◆ Desafío 1
Responde con datos del texto seleccionado:
(a) ¿A quiénes correspondía la jurisdicción al norte del Río Negro?
(b) ¿Cuántos buques llegaban cada año a Montevideo tras las disposiciones posteriores a 1760?
(c) ¿Qué atraía a esos buques al Río de la Plata?
◆ Desafío 2
Indica si cada afirmación concuerda con el texto seleccionado y cita las palabras que lo deciden:
(a) Antes de 1770, los cueros representaban más de la mitad del valor producido en la región.
(b) La carne y los cereales se destinaban al consumo interno.
(c) Los buques llegaban al Río de la Plata sobre todo en busca de cueros.

━━ Texto seleccionado

El territorio del futuro Uruguay estaba bajo tres jurisdicciones distintas. La más importante en extensión, al norte del Río Negro, correspondía a los pueblos misioneros gobernados por los jesuitas. Allí se encontraba el ganado que abastecía de carne a la población misionera, más de un centenar de miles personas. Al sur, cuya jurisdicción se repartía entre Buenos Aires y Montevideo, convivían –no sin dificultades– unos pocos campesinos y estancieros dedicados a la ganadería y la agricultura. Según ha estudiado Inés Moraes, antes de 1770 la producción de cueros, parte de los cuales se vendían al exterior, representaba menos de 15% del valor producido en la región. El resto –carne y cereales– se destinaba al consumo interno.
Esta situación comenzó a cambiar en forma acelerada luego de 1760, cuando una serie de disposiciones tomadas en el marco de las reformas borbónicas multiplicaron la cantidad de navíos con destino al puerto de Montevideo. La cantidad de buques que arribaba cada año creció en forma exponencial, de menos de cinco a 100 o 200. Y todos ellos demandaban cueros, aunque casi por casualidad.
Lo que los atraía al Río de la Plata era el deseo de cambiar mercancías de la península por mineral de Potosí. Pero, dada la alta relación valor/volumen de la plata, luego de ese intercambio aún quedaba mucho lugar, y cueros era lo que esta región podía ofrecer para que llenaran sus bodegas. En todo caso, aunque fuera una consecuencia inesperada de la exportación de plata, la mayor demanda de cueros valorizó el ganado y desató un período de expansión económica.

━━━━
━━ Extracto de datos

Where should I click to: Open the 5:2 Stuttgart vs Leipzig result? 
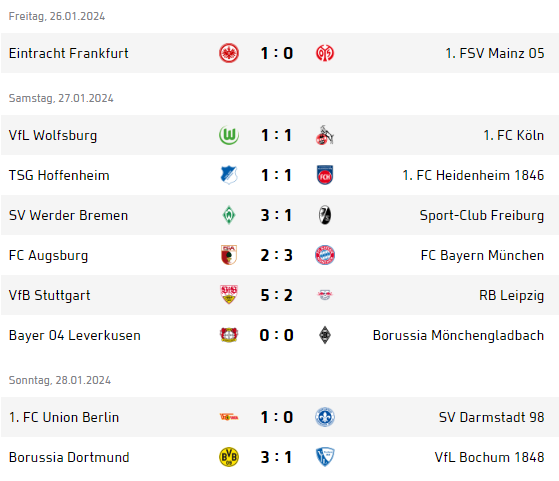click(277, 295)
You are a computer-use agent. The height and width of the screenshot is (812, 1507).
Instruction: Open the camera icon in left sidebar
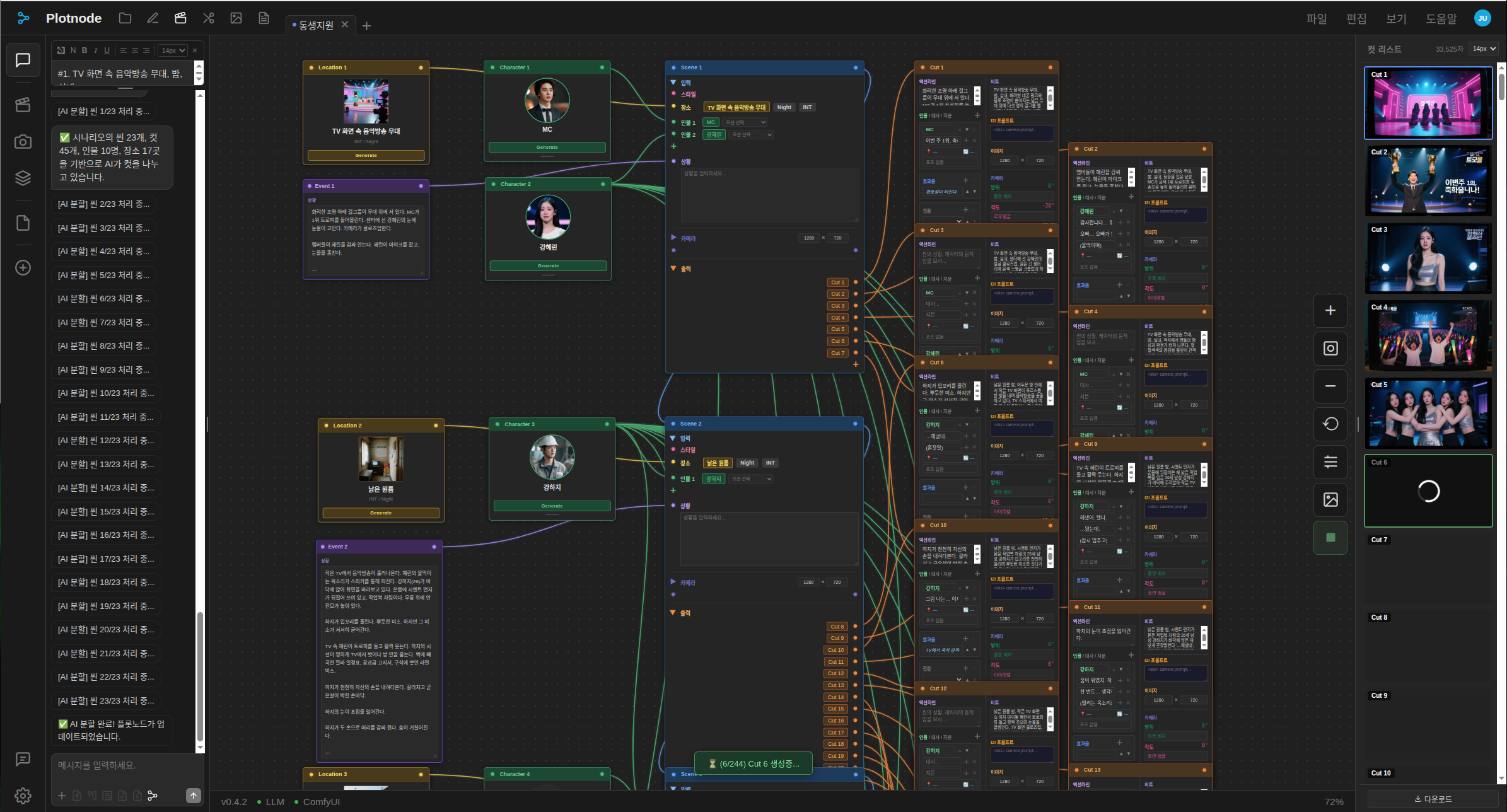(x=23, y=142)
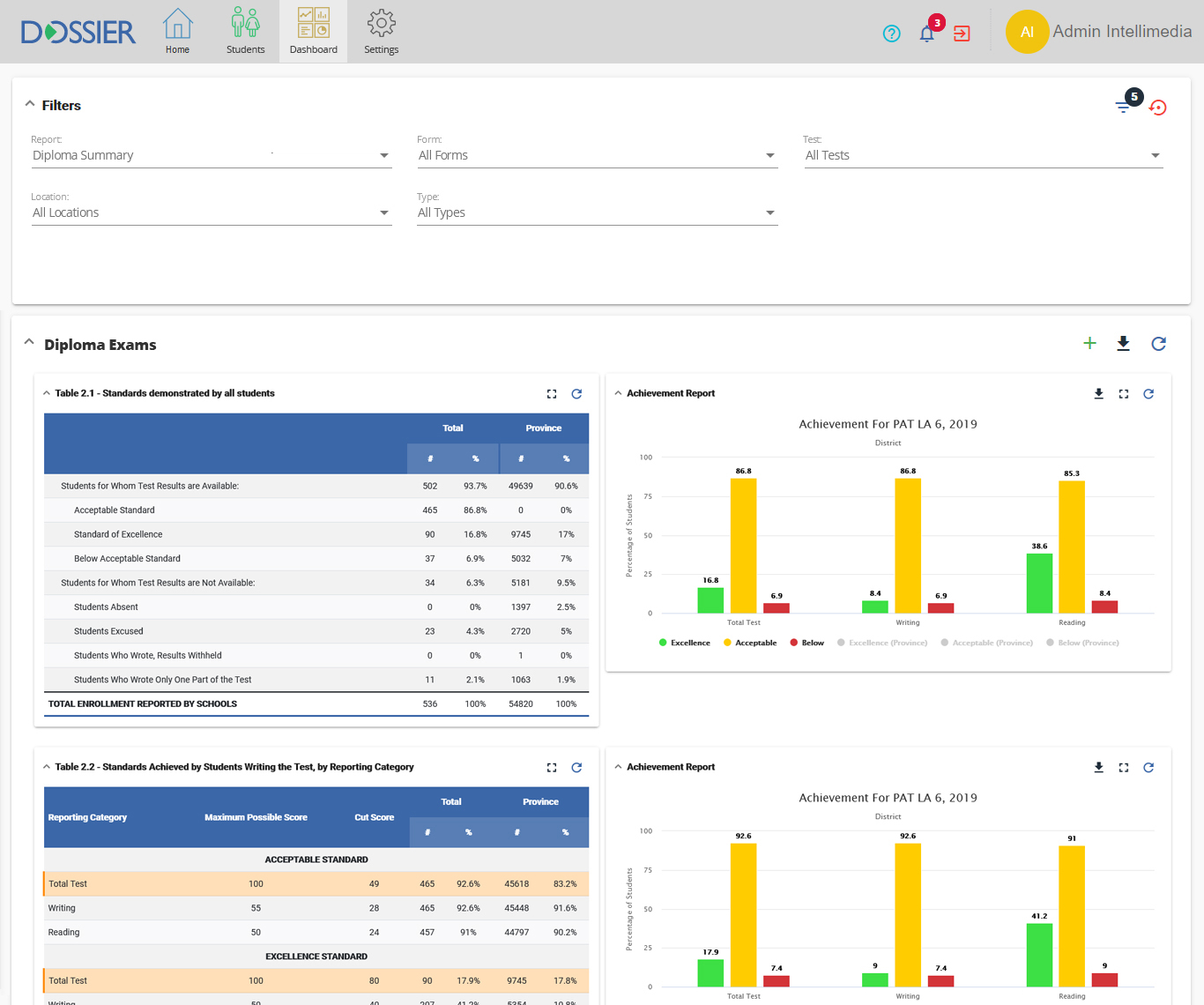Download the top Achievement Report chart
The height and width of the screenshot is (1005, 1204).
[1098, 394]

━━━━

◆ Respuesta completa 1
(a) A los pueblos misioneros gobernados por los jesuitas.
(b) Se pasó de menos de cinco a 100 o 200 buques por año.
(c) El deseo de cambiar mercancías de la península por mineral de Potosí.

◆ Respuesta completa 2
(a) No: «la producción de cueros, parte de los cuales se vendían al exterior, representaba menos de 15% del valor producido en la región».
(b) Sí: «El resto –carne y cereales– se destinaba al consumo interno».
(c) No: «Lo que los atraía al Río de la Plata era el deseo de cambiar mercancías de la península por mineral de Potosí».